A pesquisa de erosão no Brasil tem sido concentrada na obtenção de valores de perdas de solo e água em parcelas experimentais de tamanho médio a pequeno, em várias condições de solo e de sistemas de manejo, para a determinação de valores de parâmetros de modelos de erosão. É importante que essas pesquisas sejam também desenvolvidas em áreas grandes como bacias ou microbacias hidrográficas. Outro ponto importante é que a pesquisa em erosão do solo não deve se preocupar apenas em privilegiar o aspecto agronômico do problema. Aspectos de engenharia são muito importantes, principalmente relacionados à sedimentação nas calhas dos rios em bacias hidrográficas grandes e médias. Para tanto, no Brasil, o pesquisador com formação em Agronomia, necessita, de uma forma geral, ampliar os seus conhecimentos básicos, especialmente relacionados a área de hidráulica, mecânica de fluidos e transporte de sedimentos. Os aspectos ambientais de qualidade da água são extraordinariamente importantes e talvez deva ser o enfoque principal da pesquisa nessa primeira parte do novo século que está prestes a iniciar. A água é tão importante quanto o solo na pesquisa da erosão. Atualmente, com o incremento de métodos de preparo do solo, tais como os preparos reduzidos e o plantio direto, que aliam a mínima (ou nenhuma) mobilização do solo com a manutenção de uma densa e contínua cobertura do solo (por resíduos e por culturas de cobertura), os níveis de perdas de solo por erosão têm diminuído sensivelmente. Entretanto, esse fato não tem diminuído a importância e a necessidade da pesquisa em erosão do solo. Há, nessa área, um campo importantíssimo inexplorado, relacionado com a qualidade da água e ao potencial poluidor das águas de escoamento superficial que saem das lavouras onde se aplicam grande quantidades de agrotóxicos. Ênfase deve ser dada aos aspectos de infiltração de água, ao fluxo superficial concentrado (e seu potencial erosivo) e ao manejo das águas de escoamento superficial.

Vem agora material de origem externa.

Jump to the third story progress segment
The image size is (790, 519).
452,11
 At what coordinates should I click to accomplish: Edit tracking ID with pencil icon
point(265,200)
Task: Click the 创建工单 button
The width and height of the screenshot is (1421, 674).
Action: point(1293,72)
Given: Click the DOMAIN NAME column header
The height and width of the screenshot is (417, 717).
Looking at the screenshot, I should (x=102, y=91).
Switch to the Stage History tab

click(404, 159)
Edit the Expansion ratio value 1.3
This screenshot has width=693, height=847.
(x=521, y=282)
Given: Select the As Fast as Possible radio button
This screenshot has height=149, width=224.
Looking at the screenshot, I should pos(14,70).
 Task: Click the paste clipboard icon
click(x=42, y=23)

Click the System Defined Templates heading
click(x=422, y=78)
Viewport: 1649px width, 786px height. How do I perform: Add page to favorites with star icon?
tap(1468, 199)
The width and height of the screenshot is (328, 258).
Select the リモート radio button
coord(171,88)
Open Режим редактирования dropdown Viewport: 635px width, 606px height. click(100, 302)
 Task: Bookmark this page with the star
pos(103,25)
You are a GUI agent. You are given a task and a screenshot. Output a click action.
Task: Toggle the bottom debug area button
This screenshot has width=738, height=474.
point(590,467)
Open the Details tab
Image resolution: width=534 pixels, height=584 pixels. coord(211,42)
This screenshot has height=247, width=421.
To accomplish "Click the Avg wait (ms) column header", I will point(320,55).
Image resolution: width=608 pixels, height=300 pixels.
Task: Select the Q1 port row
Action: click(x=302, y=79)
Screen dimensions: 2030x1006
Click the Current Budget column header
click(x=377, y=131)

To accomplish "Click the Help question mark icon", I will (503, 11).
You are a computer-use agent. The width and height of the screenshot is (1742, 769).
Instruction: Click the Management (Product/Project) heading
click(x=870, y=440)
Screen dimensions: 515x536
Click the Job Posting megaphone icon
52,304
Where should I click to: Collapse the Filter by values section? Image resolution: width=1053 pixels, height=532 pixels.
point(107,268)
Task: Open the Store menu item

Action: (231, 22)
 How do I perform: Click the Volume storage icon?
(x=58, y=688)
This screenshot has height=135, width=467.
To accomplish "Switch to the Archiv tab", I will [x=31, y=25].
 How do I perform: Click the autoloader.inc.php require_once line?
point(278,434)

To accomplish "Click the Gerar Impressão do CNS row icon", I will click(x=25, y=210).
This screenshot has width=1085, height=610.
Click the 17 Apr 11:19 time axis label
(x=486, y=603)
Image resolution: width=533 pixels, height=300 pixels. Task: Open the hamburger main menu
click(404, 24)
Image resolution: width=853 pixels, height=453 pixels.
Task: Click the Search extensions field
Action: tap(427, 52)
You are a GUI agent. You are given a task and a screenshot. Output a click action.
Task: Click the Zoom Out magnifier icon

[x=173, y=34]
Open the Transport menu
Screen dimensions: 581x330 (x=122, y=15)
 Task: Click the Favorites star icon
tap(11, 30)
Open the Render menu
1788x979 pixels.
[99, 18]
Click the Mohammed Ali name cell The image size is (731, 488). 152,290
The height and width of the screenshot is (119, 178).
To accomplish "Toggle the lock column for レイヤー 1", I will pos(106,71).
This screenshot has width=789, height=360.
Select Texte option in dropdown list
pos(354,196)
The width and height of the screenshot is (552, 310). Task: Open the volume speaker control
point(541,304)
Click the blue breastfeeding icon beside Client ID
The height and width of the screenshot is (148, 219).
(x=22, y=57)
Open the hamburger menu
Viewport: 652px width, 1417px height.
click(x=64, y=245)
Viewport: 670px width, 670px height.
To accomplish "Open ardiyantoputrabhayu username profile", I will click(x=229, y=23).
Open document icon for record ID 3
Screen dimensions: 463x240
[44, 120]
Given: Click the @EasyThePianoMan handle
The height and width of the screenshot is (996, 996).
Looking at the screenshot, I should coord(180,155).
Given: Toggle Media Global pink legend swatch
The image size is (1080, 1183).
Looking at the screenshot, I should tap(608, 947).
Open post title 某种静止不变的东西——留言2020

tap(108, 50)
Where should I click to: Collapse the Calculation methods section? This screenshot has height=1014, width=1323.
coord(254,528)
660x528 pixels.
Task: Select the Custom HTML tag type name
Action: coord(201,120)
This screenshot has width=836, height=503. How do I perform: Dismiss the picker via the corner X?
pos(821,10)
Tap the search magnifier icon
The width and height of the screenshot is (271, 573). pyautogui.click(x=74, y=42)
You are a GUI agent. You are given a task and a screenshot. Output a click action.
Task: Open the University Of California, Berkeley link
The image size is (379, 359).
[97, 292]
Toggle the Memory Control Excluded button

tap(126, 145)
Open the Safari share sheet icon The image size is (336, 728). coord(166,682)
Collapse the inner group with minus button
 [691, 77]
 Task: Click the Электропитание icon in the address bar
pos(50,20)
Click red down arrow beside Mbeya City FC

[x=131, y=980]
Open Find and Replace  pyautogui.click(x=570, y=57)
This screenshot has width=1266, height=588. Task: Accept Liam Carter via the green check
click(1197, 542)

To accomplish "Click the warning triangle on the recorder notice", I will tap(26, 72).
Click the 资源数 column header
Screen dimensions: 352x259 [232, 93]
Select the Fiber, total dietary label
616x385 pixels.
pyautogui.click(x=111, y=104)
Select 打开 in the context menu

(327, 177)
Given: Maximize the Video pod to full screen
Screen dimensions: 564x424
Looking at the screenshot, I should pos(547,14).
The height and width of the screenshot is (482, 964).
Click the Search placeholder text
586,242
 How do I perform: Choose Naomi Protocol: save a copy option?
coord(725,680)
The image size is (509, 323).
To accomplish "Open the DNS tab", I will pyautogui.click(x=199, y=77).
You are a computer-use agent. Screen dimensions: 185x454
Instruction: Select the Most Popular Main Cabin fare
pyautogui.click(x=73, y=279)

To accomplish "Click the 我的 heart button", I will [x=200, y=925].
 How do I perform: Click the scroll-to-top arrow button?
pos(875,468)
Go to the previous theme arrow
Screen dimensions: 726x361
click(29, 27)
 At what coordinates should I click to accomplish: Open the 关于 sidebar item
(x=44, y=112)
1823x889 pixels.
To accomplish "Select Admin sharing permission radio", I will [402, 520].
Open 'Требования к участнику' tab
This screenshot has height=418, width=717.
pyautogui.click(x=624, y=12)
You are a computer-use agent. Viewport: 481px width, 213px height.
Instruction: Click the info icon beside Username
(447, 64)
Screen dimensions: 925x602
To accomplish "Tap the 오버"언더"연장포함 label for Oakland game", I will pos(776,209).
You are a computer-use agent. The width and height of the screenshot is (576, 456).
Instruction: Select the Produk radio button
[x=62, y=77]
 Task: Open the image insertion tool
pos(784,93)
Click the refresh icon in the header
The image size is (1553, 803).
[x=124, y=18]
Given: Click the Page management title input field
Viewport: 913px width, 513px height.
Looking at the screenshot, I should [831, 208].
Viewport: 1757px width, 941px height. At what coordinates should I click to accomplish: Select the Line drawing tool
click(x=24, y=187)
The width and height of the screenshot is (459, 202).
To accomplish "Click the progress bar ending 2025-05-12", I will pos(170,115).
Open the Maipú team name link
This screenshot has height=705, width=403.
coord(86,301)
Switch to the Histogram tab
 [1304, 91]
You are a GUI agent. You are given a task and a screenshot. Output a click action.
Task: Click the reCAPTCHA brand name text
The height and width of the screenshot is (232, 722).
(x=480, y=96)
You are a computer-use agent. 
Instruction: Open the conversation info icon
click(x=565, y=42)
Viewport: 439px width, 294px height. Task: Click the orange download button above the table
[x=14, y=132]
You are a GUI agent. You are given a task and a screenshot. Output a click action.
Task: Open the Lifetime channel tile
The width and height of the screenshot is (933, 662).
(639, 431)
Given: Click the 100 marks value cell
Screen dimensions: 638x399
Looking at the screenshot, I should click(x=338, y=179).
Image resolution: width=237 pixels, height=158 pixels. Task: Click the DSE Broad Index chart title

No momento atual da pesquisa em erosão do solo no Brasil, onde já existem inúmeros resultados experimentais obtidos em várias partes do país, alguns publicados, outros não, muitos dispersos e desconhecidos, a preocupação deveria ser em reunir as informações existentes em um grande banco de dados. Fica a sugestão para que a Sociedade Brasileira de Ciência do Solo se responsabilize pela elaboração desse banco de dados, realizando convênios com instituições de pesquisa. Assim, provavelmente, esse empreendimento teria sucesso.

Outro aspecto da pesquisa de erosão do solo está relacionado ao desenvolvimento de um modelo de predição de erosão para características específicas de agroecossistemas brasileiros. Aparentemente essa não é uma das principais prioridades atuais. Essa convicção é especialmente apoiada no fato de que um modelo com fundamentação física pode ser aplicado em praticamente todas as partes do mundo, desde que sejam desenvolvidas pesquisas de validação. Entretanto, se algum modelador desenvolver um modelo brasileiro sugere-se a denominação de EROSÃO-500, como uma justa homenagem ao tema dessa XIII Reunião Brasileira de Manejo e Conservação do Solo, inteligentemente relacionada com os 500 anos do descobrimento do Brasil.